* Goal
Format the records below as a Markdown table with two columns, Row and Text. Put each line in its own row, numbered in order, and leave out blank lines.

* Exercise data
::::

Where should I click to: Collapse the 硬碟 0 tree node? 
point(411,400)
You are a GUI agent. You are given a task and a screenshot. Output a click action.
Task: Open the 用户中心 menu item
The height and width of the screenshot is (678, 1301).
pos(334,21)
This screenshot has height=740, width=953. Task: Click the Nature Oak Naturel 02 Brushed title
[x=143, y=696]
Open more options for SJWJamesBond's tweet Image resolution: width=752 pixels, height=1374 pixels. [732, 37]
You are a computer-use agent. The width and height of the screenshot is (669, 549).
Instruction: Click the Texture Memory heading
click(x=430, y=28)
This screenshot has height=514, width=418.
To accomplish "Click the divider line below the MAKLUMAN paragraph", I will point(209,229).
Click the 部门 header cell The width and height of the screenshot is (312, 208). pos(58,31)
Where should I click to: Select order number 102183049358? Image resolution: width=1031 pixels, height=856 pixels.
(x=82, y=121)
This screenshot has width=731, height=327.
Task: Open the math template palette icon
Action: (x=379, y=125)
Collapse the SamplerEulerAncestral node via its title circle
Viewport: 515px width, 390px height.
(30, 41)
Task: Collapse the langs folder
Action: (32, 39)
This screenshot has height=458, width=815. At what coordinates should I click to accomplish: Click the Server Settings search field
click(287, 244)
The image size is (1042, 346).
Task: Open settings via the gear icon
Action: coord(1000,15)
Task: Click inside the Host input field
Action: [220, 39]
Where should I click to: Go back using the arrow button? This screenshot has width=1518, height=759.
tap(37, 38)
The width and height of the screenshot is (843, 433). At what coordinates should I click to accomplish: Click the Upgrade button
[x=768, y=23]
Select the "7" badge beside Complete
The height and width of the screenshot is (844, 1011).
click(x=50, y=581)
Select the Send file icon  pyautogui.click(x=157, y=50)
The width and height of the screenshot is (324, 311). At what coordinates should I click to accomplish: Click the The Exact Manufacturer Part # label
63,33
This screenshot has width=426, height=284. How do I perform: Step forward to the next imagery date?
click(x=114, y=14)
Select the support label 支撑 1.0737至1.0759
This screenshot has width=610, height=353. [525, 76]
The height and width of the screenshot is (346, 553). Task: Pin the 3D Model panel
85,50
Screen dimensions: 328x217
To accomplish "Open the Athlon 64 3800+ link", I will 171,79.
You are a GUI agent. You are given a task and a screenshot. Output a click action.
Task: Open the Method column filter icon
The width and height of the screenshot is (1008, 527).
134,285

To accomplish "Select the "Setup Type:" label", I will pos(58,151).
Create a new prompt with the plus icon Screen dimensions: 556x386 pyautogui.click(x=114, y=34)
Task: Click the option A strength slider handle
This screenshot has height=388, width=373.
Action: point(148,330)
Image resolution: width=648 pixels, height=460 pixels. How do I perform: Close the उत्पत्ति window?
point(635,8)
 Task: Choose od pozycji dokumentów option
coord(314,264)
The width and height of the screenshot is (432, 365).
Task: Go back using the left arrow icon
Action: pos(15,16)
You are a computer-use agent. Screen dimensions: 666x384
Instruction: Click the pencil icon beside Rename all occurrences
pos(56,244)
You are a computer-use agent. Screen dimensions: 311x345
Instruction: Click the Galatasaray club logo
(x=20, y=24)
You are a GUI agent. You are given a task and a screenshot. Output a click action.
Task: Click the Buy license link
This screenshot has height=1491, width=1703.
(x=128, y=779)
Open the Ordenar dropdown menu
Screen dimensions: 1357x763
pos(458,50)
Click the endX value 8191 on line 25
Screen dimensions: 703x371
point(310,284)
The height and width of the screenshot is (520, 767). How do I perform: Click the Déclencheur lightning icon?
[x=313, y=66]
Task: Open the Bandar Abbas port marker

::::

* Output
| Row | Text |
|---|---|
| 1 | Where should I click to: Collapse the 硬碟 0 tree node?  |
| 2 | point(411,400) |
| 3 | You are a GUI agent. You are given a task and a screenshot. Output a click action. |
| 4 | Task: Open the 用户中心 menu item |
| 5 | The height and width of the screenshot is (678, 1301). |
| 6 | pos(334,21) |
| 7 | This screenshot has height=740, width=953. Task: Click the Nature Oak Naturel 02 Brushed title |
| 8 | [x=143, y=696] |
| 9 | Open more options for SJWJamesBond's tweet Image resolution: width=752 pixels, height=1374 pixels. [732, 37] |
| 10 | You are a computer-use agent. The width and height of the screenshot is (669, 549). |
| 11 | Instruction: Click the Texture Memory heading |
| 12 | click(x=430, y=28) |
| 13 | This screenshot has height=514, width=418. |
| 14 | To accomplish "Click the divider line below the MAKLUMAN paragraph", I will point(209,229). |
| 15 | Click the 部门 header cell The width and height of the screenshot is (312, 208). pos(58,31) |
| 16 | Where should I click to: Select order number 102183049358? Image resolution: width=1031 pixels, height=856 pixels. |
| 17 | (x=82, y=121) |
| 18 | This screenshot has width=731, height=327. |
| 19 | Task: Open the math template palette icon |
| 20 | Action: (x=379, y=125) |
| 21 | Collapse the SamplerEulerAncestral node via its title circle |
| 22 | Viewport: 515px width, 390px height. |
| 23 | (30, 41) |
| 24 | Task: Collapse the langs folder |
| 25 | Action: (32, 39) |
| 26 | This screenshot has height=458, width=815. At what coordinates should I click to accomplish: Click the Server Settings search field |
| 27 | click(287, 244) |
| 28 | The image size is (1042, 346). |
| 29 | Task: Open settings via the gear icon |
| 30 | Action: coord(1000,15) |
| 31 | Task: Click inside the Host input field |
| 32 | Action: [220, 39] |
| 33 | Where should I click to: Go back using the arrow button? This screenshot has width=1518, height=759. |
| 34 | tap(37, 38) |
| 35 | The width and height of the screenshot is (843, 433). At what coordinates should I click to accomplish: Click the Upgrade button |
| 36 | [x=768, y=23] |
| 37 | Select the "7" badge beside Complete |
| 38 | The height and width of the screenshot is (844, 1011). |
| 39 | click(x=50, y=581) |
| 40 | Select the Send file icon  pyautogui.click(x=157, y=50) |
| 41 | The width and height of the screenshot is (324, 311). At what coordinates should I click to accomplish: Click the The Exact Manufacturer Part # label |
| 42 | 63,33 |
| 43 | This screenshot has width=426, height=284. How do I perform: Step forward to the next imagery date? |
| 44 | click(x=114, y=14) |
| 45 | Select the support label 支撑 1.0737至1.0759 |
| 46 | This screenshot has width=610, height=353. [525, 76] |
| 47 | The height and width of the screenshot is (346, 553). Task: Pin the 3D Model panel |
| 48 | 85,50 |
| 49 | Screen dimensions: 328x217 |
| 50 | To accomplish "Open the Athlon 64 3800+ link", I will 171,79. |
| 51 | You are a GUI agent. You are given a task and a screenshot. Output a click action. |
| 52 | Task: Open the Method column filter icon |
| 53 | The width and height of the screenshot is (1008, 527). |
| 54 | 134,285 |
| 55 | To accomplish "Select the "Setup Type:" label", I will pos(58,151). |
| 56 | Create a new prompt with the plus icon Screen dimensions: 556x386 pyautogui.click(x=114, y=34) |
| 57 | Task: Click the option A strength slider handle |
| 58 | This screenshot has height=388, width=373. |
| 59 | Action: point(148,330) |
| 60 | Image resolution: width=648 pixels, height=460 pixels. How do I perform: Close the उत्पत्ति window? |
| 61 | point(635,8) |
| 62 |  Task: Choose od pozycji dokumentów option |
| 63 | coord(314,264) |
| 64 | The width and height of the screenshot is (432, 365). |
| 65 | Task: Go back using the left arrow icon |
| 66 | Action: pos(15,16) |
| 67 | You are a computer-use agent. Screen dimensions: 666x384 |
| 68 | Instruction: Click the pencil icon beside Rename all occurrences |
| 69 | pos(56,244) |
| 70 | You are a computer-use agent. Screen dimensions: 311x345 |
| 71 | Instruction: Click the Galatasaray club logo |
| 72 | (x=20, y=24) |
| 73 | You are a GUI agent. You are given a task and a screenshot. Output a click action. |
| 74 | Task: Click the Buy license link |
| 75 | This screenshot has height=1491, width=1703. |
| 76 | (x=128, y=779) |
| 77 | Open the Ordenar dropdown menu |
| 78 | Screen dimensions: 1357x763 |
| 79 | pos(458,50) |
| 80 | Click the endX value 8191 on line 25 |
| 81 | Screen dimensions: 703x371 |
| 82 | point(310,284) |
| 83 | The height and width of the screenshot is (520, 767). How do I perform: Click the Déclencheur lightning icon? |
| 84 | [x=313, y=66] |
| 85 | Task: Open the Bandar Abbas port marker |